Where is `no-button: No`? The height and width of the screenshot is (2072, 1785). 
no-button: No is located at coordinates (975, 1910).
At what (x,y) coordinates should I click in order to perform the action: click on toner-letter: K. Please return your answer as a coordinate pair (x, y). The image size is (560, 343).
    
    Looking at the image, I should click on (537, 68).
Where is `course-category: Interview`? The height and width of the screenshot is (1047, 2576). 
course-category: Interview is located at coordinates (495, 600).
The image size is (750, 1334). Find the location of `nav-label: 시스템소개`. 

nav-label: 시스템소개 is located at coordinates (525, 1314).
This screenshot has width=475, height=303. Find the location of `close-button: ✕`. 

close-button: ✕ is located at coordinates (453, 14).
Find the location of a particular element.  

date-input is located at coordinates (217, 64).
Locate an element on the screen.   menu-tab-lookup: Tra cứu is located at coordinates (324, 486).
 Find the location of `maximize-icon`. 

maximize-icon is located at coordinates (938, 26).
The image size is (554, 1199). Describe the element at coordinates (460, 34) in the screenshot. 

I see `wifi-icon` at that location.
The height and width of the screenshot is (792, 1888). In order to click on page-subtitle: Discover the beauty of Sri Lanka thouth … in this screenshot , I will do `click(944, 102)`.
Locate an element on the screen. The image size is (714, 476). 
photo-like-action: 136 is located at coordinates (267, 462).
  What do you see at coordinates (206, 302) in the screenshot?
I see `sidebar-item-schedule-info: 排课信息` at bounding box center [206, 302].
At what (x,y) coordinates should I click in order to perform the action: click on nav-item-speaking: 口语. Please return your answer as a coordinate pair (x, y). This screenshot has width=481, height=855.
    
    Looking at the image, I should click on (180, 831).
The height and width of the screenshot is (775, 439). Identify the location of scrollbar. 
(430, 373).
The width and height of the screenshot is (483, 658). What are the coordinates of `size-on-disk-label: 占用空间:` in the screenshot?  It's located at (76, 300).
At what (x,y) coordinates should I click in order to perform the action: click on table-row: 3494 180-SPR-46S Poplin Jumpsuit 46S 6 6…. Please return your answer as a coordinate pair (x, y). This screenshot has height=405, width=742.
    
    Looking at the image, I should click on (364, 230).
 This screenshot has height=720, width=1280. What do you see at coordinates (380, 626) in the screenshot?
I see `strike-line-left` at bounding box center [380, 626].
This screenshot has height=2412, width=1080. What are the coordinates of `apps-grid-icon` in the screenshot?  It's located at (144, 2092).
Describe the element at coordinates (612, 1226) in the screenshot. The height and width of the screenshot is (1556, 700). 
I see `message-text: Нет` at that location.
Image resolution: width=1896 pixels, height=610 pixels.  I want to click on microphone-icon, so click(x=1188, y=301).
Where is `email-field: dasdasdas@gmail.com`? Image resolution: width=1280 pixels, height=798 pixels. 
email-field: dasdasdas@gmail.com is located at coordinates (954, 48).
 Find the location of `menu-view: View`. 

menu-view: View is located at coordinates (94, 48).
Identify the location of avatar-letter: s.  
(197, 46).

◇ ◇ ◇ ◇ ◇

Task objective:
Return, unchanged, every line of the records from the one containing "Describe the element at coordinates (612, 1226)" through the last line of the records.

Expected answer:
Describe the element at coordinates (612, 1226) in the screenshot. The height and width of the screenshot is (1556, 700). 
I see `message-text: Нет` at that location.
Image resolution: width=1896 pixels, height=610 pixels.  I want to click on microphone-icon, so click(x=1188, y=301).
Where is `email-field: dasdasdas@gmail.com`? Image resolution: width=1280 pixels, height=798 pixels. 
email-field: dasdasdas@gmail.com is located at coordinates (954, 48).
 Find the location of `menu-view: View`. 

menu-view: View is located at coordinates (94, 48).
Identify the location of avatar-letter: s.  
(197, 46).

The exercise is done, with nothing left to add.